As Wall Street became the destination of choice for MIT and Harvard mathematicians and physicists throughout the last decade, alarm bells should have sounded at our regulatory and policy-making institutions.
An interesting op-ed piece by Calvin Trillin appeared in the New York Times recently, here, that caps a recent trend exposing the so-called genius of Wall Street as a fraud. Other Times writers, including Joe Nocera, here, Dennis Overbye, here, and Steve Lohr, here, have tackled the subject of Wall Street’s smarts, but none as succinctly as Mr. Trillin. In the op-ed, Mr. Trillin claims to have met a man in a Manhattan bar who summarized the cause of the financial system’s near-collapse: “Because smart guys had started working on Wall Street.” This overly simplistic analysis became profoundly interesting as I continued reading, and developed into the following rubric:

Fortune and academic standing on Wall Street are historically inversely correlated, with Wall Street’s millionaires graduating in the lower third of their class;
The lower third, who usually made generous livings on Wall Street, became enamored of potentially huge fortunes, and began leveraging their businesses;
Top graduates, who typically became physicists or judges (tip money on Wall Street), instead began calculating arbitrage risks for hedge funds and other investors;
The top graduates, who were very smart, invented credit default swaps and other derivatives, enabling the lower third to become obscenely wealthy;
Wall Street nearly collapsed largely due to derivatives and credit default swaps developed by these very-smart people.

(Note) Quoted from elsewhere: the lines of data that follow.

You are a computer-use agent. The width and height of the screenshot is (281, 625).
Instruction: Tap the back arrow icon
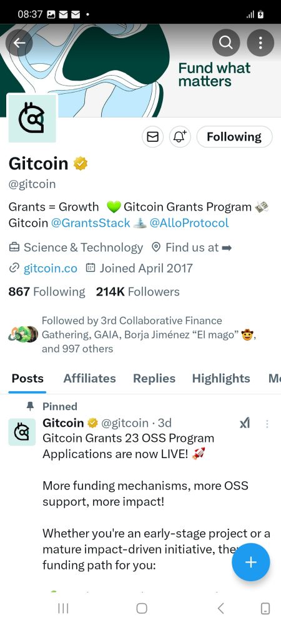(19, 43)
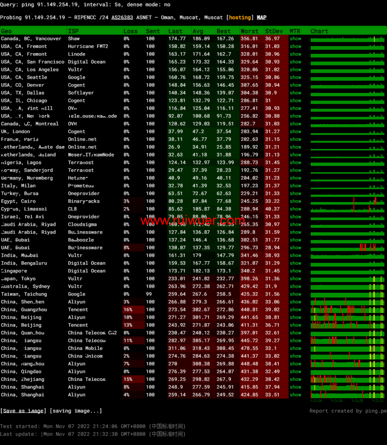387x445 pixels.
Task: Click the AS26383 network link
Action: (122, 17)
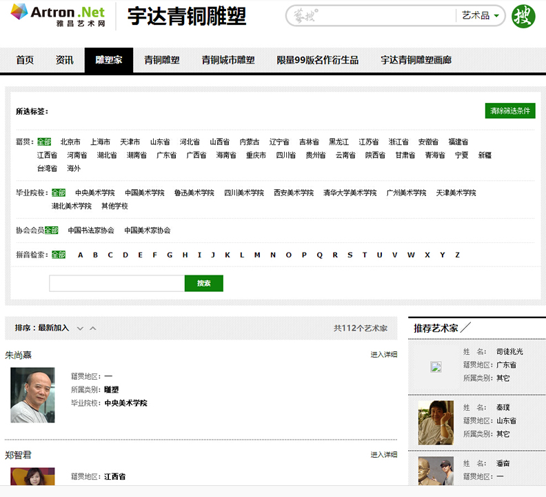Open 秦璞's thumbnail in recommended artists
The width and height of the screenshot is (546, 497).
click(x=436, y=422)
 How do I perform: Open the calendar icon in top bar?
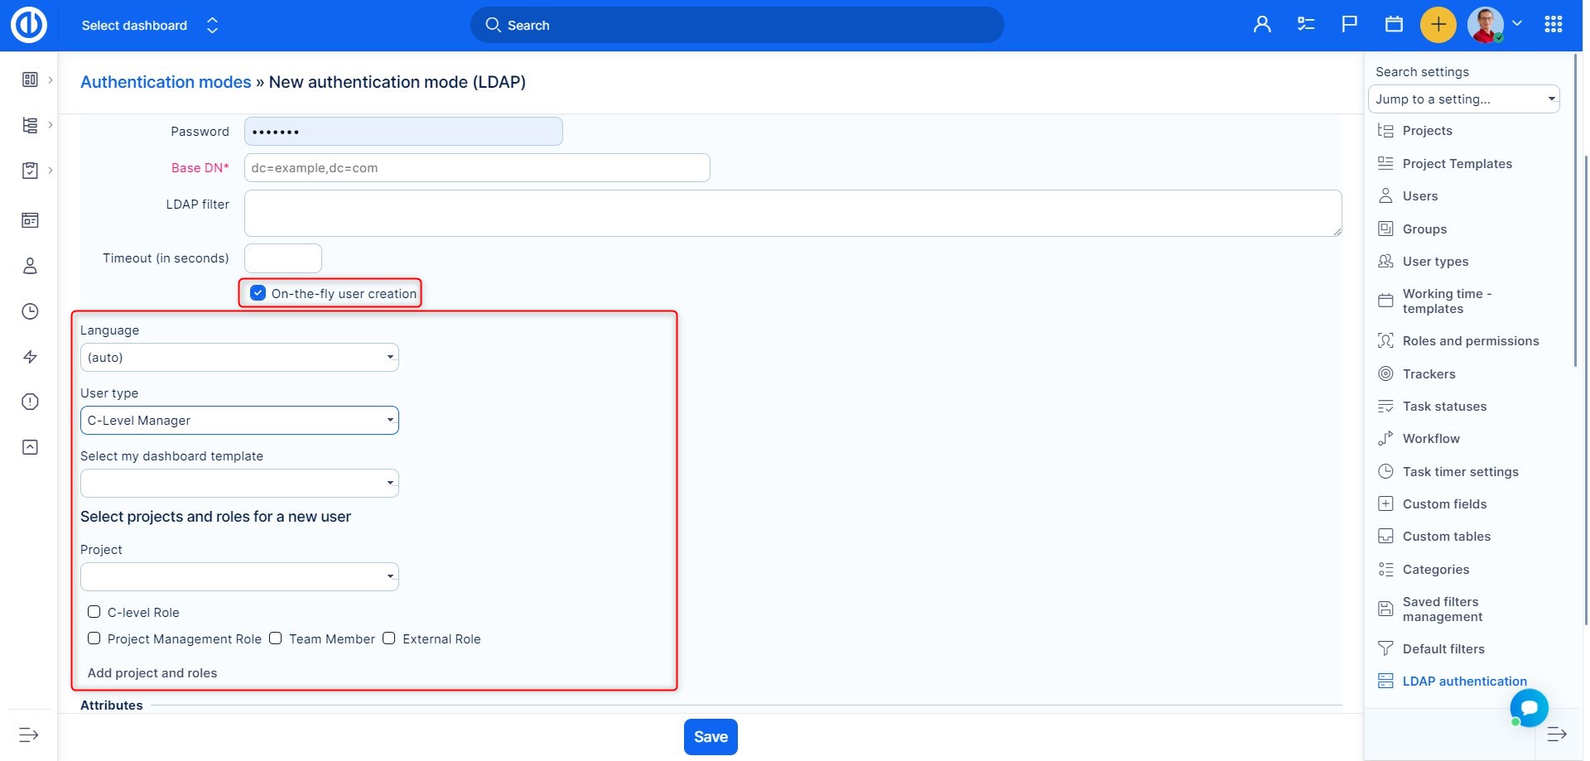pos(1394,25)
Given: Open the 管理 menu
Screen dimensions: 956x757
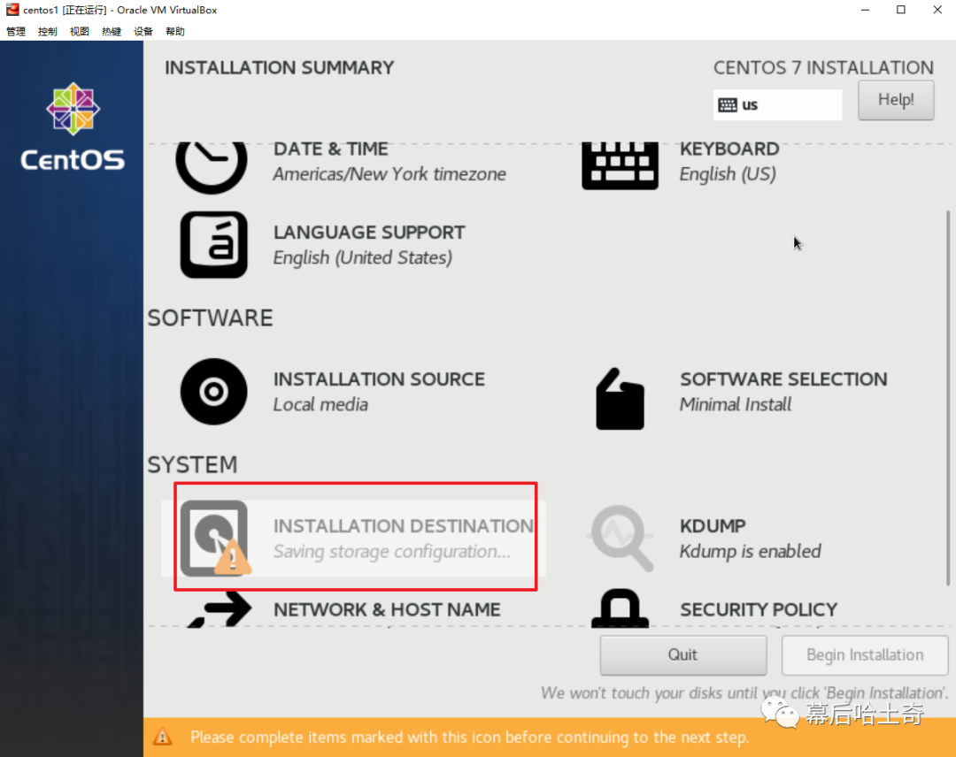Looking at the screenshot, I should pyautogui.click(x=16, y=32).
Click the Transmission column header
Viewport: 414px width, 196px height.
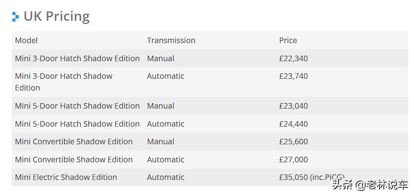[x=171, y=40]
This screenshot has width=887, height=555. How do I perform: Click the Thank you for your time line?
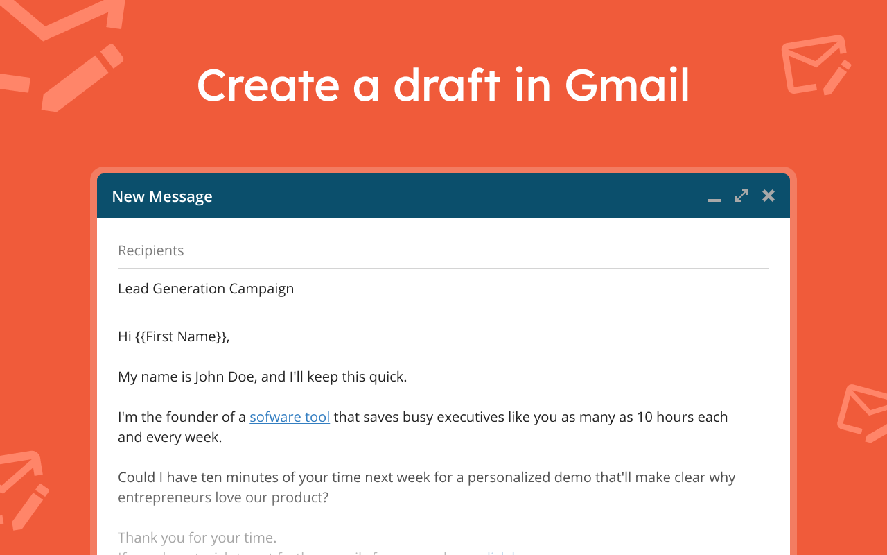(x=197, y=538)
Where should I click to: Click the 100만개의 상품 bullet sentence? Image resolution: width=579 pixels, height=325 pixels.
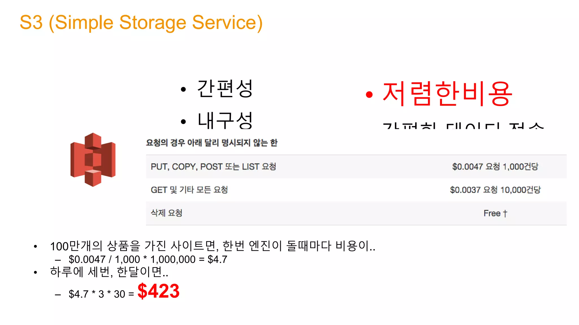(213, 246)

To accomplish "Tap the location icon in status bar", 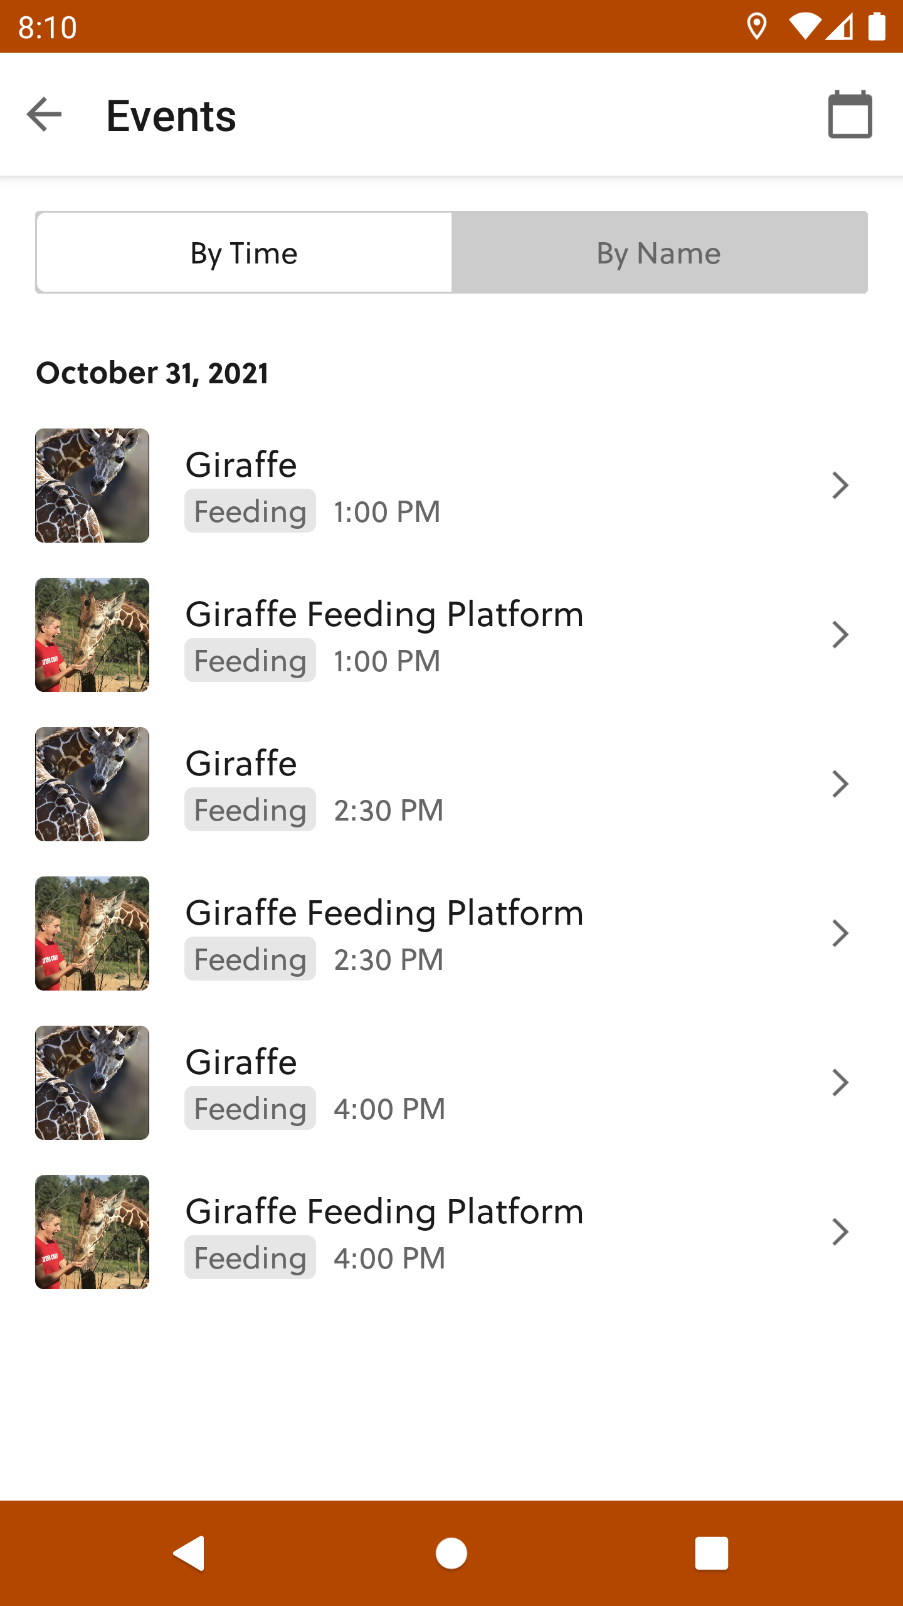I will pyautogui.click(x=756, y=27).
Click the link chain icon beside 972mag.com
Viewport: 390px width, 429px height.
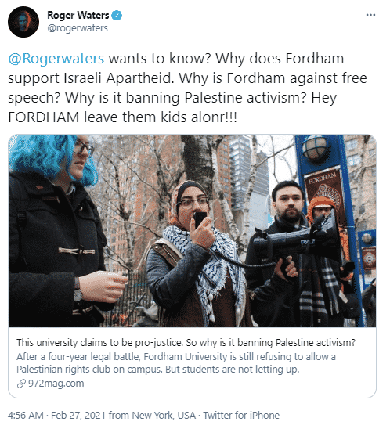coord(21,384)
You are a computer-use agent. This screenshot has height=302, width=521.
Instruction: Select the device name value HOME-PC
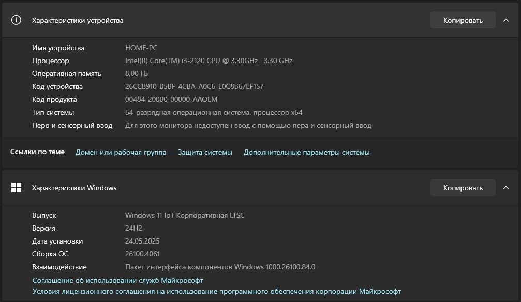pos(141,48)
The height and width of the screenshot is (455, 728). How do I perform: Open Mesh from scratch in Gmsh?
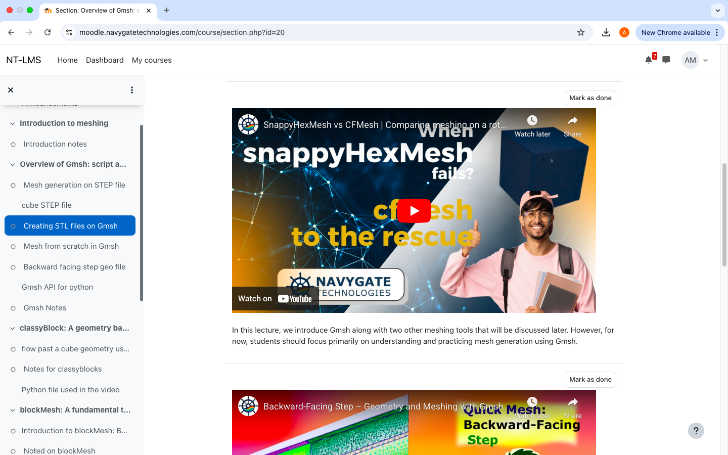click(x=71, y=246)
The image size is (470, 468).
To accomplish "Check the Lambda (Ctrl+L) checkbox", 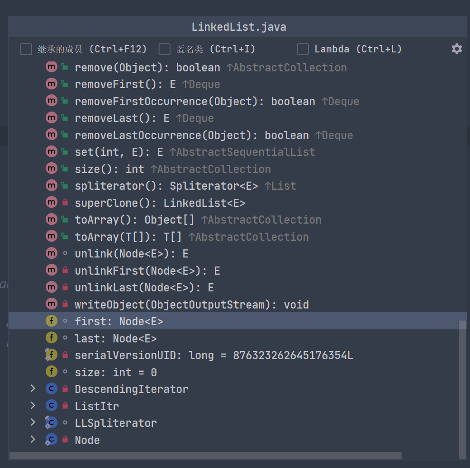I will [303, 49].
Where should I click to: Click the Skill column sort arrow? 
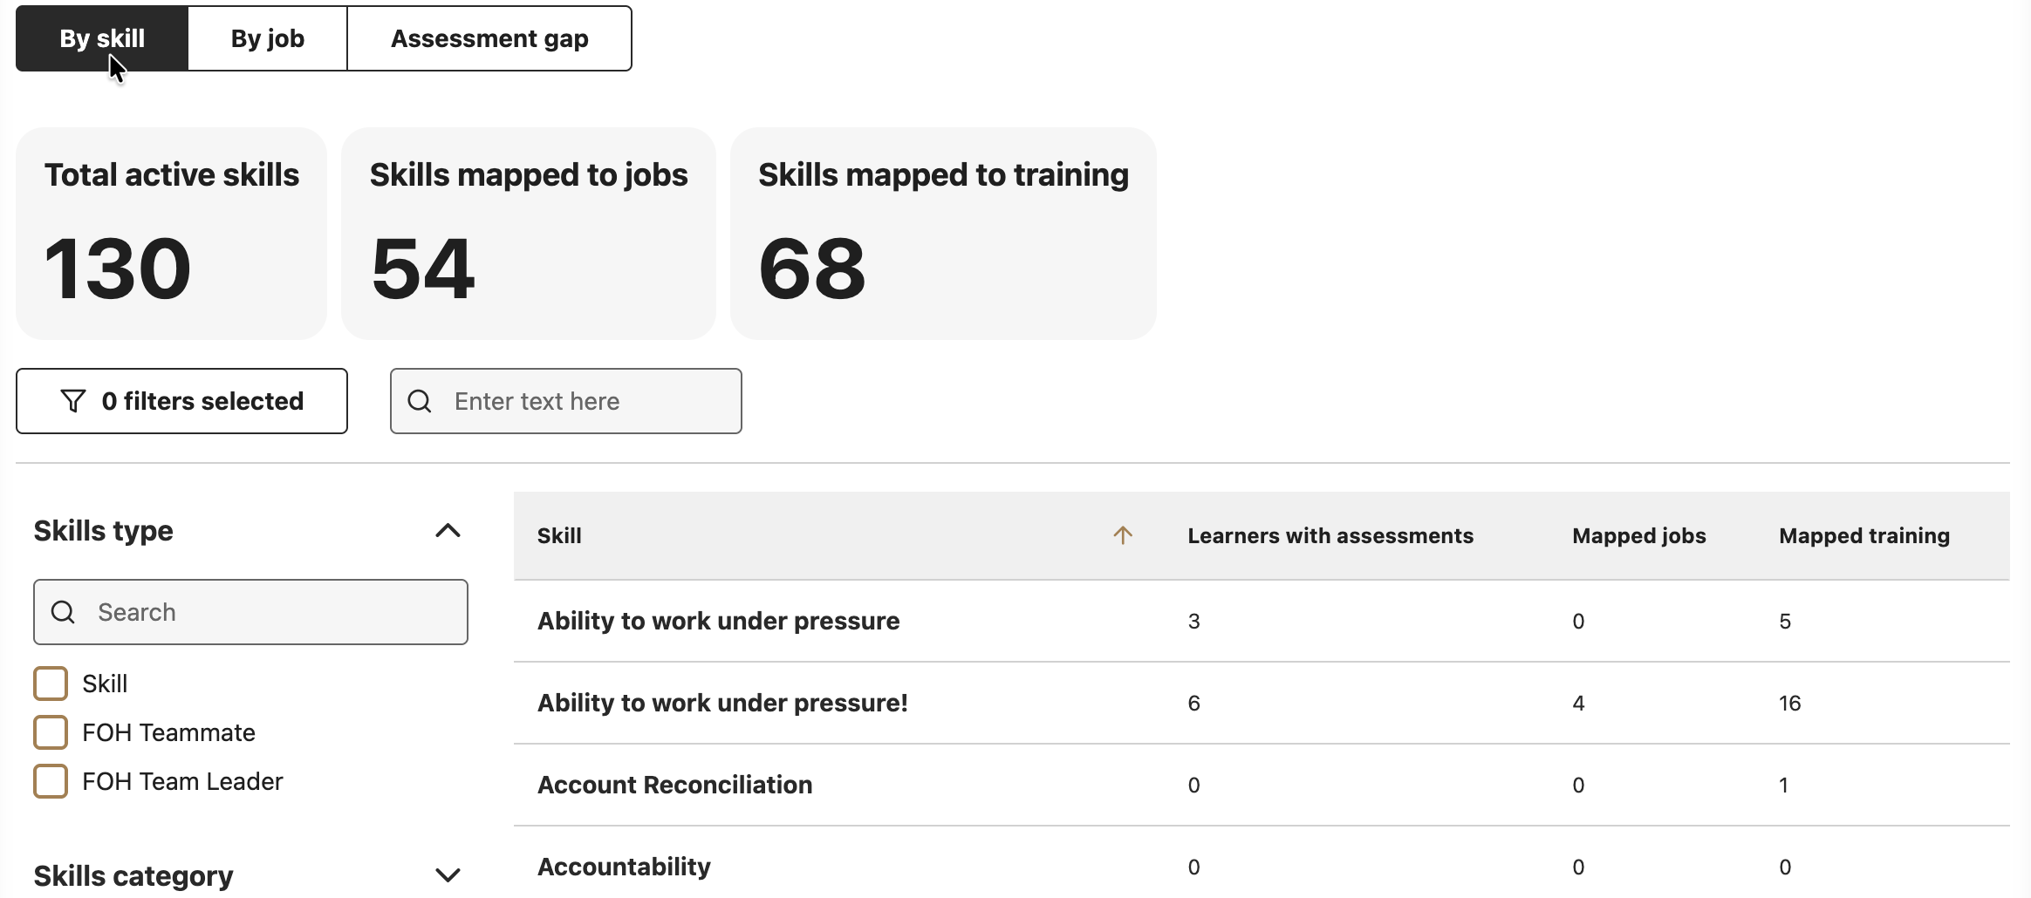[1123, 535]
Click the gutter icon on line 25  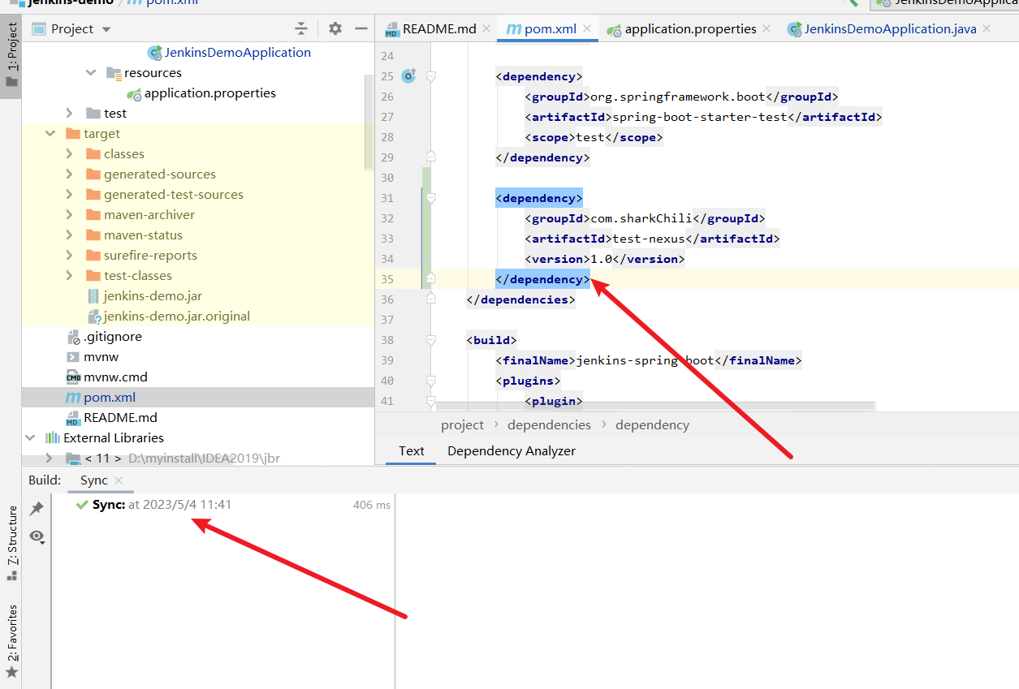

This theory, while enticingly simple, truly exemplifies what occurred on Wall Street as a result of the oversimplification of risk into quantifiable and discrete components. Although I have written about this before, here, this discussion has largely been ignored by both the regulatory structure and policy making institutions in the United States. We continue to be highly exposed to complex financial instruments that few understand or even acknowledge. The potential domino effect of interrelated industries and institutions is just now beginning to be understood.
Smart-thinking has enabled Wall Street to develop complex and leveraged financial products that have never been tested or vetted in less than optimal conditions and whose potential downstream impacts are unknown, while leverage has magnified the institutional risks of these products ten-fold. We literally outsmarted ourselves into believing that we had created structured products that could withstand severe economic headwinds, but without any understanding of how these products behaved or how they would impact the financial institutions they serviced.
We’re no better off than we were 10 years ago, when top graduates began migrating in large numbers to Wall Street, we’ve simply transferred most of their failures to the taxpayer. Where does it stop?